In 1926 a Faculty was granted, by the Bishop of Chelmsford for changes that left the church in appearance much as it is today. The plastered ceiling was opened up to reveal the timbered roof and the ‘existing unsightly gallery’, which, as we have seen, had been erected in 1837, was removed. Three years later the church was honoured, as is rarely the experience of our remote country churches, by the visit of the reigning monarch’s Queen. Not since 1400, when Pope Boniface IX, who was liberal with such benevolence, granted a ‘Relaxation of Penance’ for three years and 120 days to pilgrims visiting the church at Theydon Mount on certain days, had the church received notice by such an eminent personality.

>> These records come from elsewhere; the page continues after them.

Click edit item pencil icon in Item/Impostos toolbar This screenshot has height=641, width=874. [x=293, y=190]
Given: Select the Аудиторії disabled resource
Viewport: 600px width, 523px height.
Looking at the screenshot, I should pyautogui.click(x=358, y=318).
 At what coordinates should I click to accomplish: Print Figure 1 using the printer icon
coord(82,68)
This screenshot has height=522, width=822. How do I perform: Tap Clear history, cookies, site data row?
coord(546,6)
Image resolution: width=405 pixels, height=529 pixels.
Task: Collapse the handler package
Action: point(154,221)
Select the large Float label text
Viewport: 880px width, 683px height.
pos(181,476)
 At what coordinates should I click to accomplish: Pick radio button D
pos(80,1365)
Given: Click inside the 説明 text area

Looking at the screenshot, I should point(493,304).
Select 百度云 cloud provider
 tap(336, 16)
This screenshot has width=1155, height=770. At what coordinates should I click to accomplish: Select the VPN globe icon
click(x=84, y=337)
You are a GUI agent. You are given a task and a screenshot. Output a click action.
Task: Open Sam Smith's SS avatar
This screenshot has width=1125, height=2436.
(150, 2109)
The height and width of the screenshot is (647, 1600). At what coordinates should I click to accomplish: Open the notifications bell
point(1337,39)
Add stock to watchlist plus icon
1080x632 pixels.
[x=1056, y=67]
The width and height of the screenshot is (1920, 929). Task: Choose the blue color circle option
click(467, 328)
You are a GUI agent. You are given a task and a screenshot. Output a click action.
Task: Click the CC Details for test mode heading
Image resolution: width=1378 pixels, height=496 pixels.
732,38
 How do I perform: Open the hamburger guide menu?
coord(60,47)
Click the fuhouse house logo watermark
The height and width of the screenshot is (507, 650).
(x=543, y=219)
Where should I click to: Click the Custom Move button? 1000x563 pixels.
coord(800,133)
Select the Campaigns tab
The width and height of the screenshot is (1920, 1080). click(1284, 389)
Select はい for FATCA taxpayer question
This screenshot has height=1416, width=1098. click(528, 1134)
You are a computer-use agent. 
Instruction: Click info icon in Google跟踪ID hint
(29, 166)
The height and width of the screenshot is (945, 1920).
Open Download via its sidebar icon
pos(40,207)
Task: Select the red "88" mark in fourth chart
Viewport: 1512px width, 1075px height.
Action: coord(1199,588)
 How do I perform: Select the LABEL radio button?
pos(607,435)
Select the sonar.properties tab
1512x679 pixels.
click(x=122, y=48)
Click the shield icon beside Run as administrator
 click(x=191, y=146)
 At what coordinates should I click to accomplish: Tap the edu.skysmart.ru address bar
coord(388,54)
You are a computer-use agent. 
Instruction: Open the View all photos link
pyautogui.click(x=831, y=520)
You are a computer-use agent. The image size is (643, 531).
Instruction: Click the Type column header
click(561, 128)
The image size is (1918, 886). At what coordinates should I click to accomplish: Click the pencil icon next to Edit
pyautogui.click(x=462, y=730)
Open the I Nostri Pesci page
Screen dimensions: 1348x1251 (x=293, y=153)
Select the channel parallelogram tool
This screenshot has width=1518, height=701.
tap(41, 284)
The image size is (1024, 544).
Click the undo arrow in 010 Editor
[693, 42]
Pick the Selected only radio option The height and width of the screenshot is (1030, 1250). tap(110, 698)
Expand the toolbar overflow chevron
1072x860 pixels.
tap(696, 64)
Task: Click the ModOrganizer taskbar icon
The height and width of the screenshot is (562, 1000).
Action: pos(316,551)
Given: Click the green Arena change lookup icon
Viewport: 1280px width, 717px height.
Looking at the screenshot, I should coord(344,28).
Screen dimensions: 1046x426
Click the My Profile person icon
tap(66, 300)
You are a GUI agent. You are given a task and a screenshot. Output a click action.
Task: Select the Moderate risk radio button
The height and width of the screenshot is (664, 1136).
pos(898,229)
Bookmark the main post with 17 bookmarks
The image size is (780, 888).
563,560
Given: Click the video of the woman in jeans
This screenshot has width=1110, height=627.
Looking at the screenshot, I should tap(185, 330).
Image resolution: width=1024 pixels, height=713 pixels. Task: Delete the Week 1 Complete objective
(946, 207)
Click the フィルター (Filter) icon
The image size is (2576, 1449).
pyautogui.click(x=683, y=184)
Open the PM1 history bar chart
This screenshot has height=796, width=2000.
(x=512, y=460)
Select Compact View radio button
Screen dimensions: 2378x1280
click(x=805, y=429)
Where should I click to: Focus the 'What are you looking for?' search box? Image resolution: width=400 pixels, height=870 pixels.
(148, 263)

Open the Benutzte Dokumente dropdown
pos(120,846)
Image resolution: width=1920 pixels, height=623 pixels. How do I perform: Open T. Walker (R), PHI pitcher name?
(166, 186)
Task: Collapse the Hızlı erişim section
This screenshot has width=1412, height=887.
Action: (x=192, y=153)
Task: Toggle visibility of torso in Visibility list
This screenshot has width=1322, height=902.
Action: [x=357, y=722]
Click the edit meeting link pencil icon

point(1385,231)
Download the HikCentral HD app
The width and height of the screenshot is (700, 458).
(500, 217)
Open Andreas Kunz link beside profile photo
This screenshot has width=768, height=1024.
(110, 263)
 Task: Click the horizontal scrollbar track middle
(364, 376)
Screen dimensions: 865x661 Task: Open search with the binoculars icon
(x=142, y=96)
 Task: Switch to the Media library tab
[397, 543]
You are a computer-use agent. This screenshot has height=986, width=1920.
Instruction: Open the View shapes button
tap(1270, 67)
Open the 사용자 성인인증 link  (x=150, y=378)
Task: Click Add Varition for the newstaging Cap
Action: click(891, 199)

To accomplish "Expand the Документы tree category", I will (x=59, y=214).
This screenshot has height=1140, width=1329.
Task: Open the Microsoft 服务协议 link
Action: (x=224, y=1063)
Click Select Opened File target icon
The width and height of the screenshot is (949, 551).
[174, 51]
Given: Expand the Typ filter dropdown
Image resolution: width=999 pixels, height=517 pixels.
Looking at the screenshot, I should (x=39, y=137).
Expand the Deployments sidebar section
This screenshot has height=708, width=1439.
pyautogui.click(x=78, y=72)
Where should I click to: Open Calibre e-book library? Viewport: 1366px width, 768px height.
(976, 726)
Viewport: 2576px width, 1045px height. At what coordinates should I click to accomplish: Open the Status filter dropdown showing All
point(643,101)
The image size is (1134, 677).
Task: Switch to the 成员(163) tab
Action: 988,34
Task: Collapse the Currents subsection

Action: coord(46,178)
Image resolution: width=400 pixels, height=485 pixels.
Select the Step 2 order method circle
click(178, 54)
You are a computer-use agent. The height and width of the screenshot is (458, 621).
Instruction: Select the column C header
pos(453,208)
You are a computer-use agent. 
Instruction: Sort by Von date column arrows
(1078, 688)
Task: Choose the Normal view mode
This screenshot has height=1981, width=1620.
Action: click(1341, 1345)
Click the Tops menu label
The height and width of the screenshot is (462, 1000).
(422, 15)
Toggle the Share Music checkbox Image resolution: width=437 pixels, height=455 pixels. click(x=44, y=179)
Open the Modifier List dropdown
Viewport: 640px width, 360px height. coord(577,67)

On 29th June 1926 Her Majesty Queen Mary travelled by road from Buckingham Palace to Hill Hall where she was entertained by Sir Robert and Lady Hudson. During the visit she was received at the church by the rector the Rev. S.J. Stanley and her royal name thus lends distinction to the annals of this secluded and unpretentious church in the pretty Essex countryside on the slopes above the Roding. It has thus had its moments of conspicuous glory: royal visit, a Papal Indulgence and the memory of a great Tudor statesman and scholar embellish the story of the secular and pastoral life of this little parish church. But, much as we may value its personal associations with the gracious Queen and the illustrious Sir Thomas Smith it is, nevertheless, in its parochial role that its enduring significance lies. St. Michael the Archangel still ‘stands pleasantly’ at Theydon Mount cherished by all who know it. Thus, it continues to sanctify and enrich the lives of the parishioners it serves, quietly and agreeably, in character with the restraint and spiritual qualities of its architecture.